Fidan üzerinden Erdoğan’a

Haberin Devamı

MİT Müsteşarı Hakan Fidan’a yönelik, Amerikan-İsrail kaynaklı yıpratma faaliyeti, pek alışılmış bir yöntem değil. Gelenek “gölgede savaşanlar” arasındaki çatışmaların yine “gölgede” çözülmesidir.

Bu kez Amerikan basınında Fidan’a yönelik itibarsızlaştırma faaliyeti açık açık, isim verilerek yürütülüyor.

Fidan, hatırlanacağı gibi, daha önce de çok ciddi bir hamlenin hedefi olmuştu.
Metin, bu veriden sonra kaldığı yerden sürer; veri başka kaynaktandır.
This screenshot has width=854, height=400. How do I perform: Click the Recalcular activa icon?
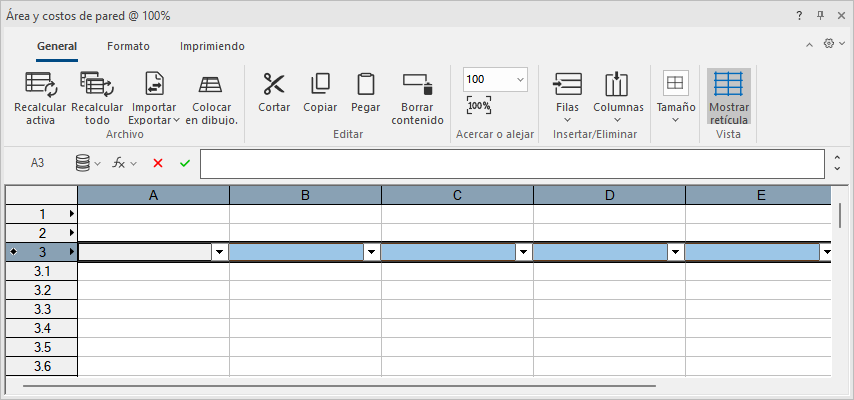41,85
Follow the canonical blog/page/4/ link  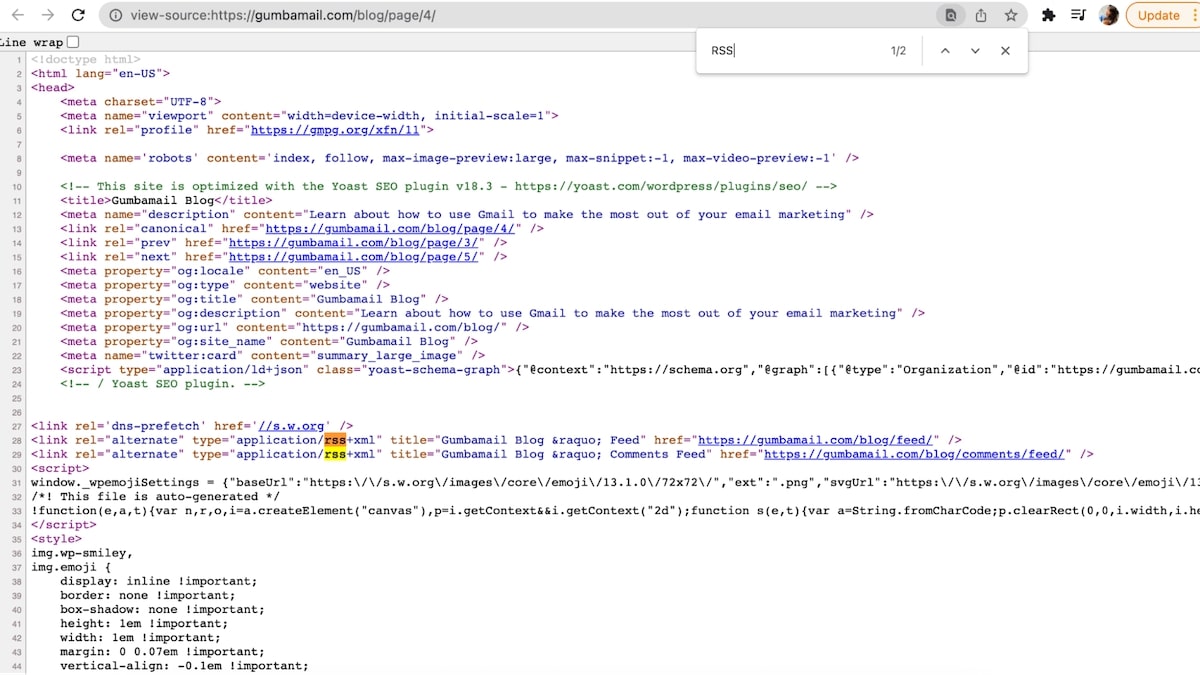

PKK ile yürütülen gizli görüşmelerin açığa çıkmasının ardından “özel yetkili savcılar” Fidan’ı ifadeye çağırmıştı. İddia, ifadesinin ardından MİT Müsteşarı’nın gözaltına alınacağı ve ardından da bağlı olduğu Başbakan’a yönelik bir hukuki hamle başlatılacağı yönündeydi. Bu iddialar, kanıtlanmadığı için iddia diyoruz, operasyonun Gülen cemaati kaynaklı olduğu yönündeydi. O günlerde kulislerde, aslında operasyonun, kendisini Gülen cemaatinden gibi gösteren bir “derin devlet” bağlantısı olduğu da konuşulmuş, yazılmıştı.

Asıl hedef...

Fidan’a yönelik dış kaynaklı saldırıları düzenleyenlerin bir sonuç almaları mümkün değildir. Cumhurbaşkanı Gül de, Başbakan Erdoğan da, AKP de MİT Müsteşarı’na kuvvetle sahip çıkmışlardır.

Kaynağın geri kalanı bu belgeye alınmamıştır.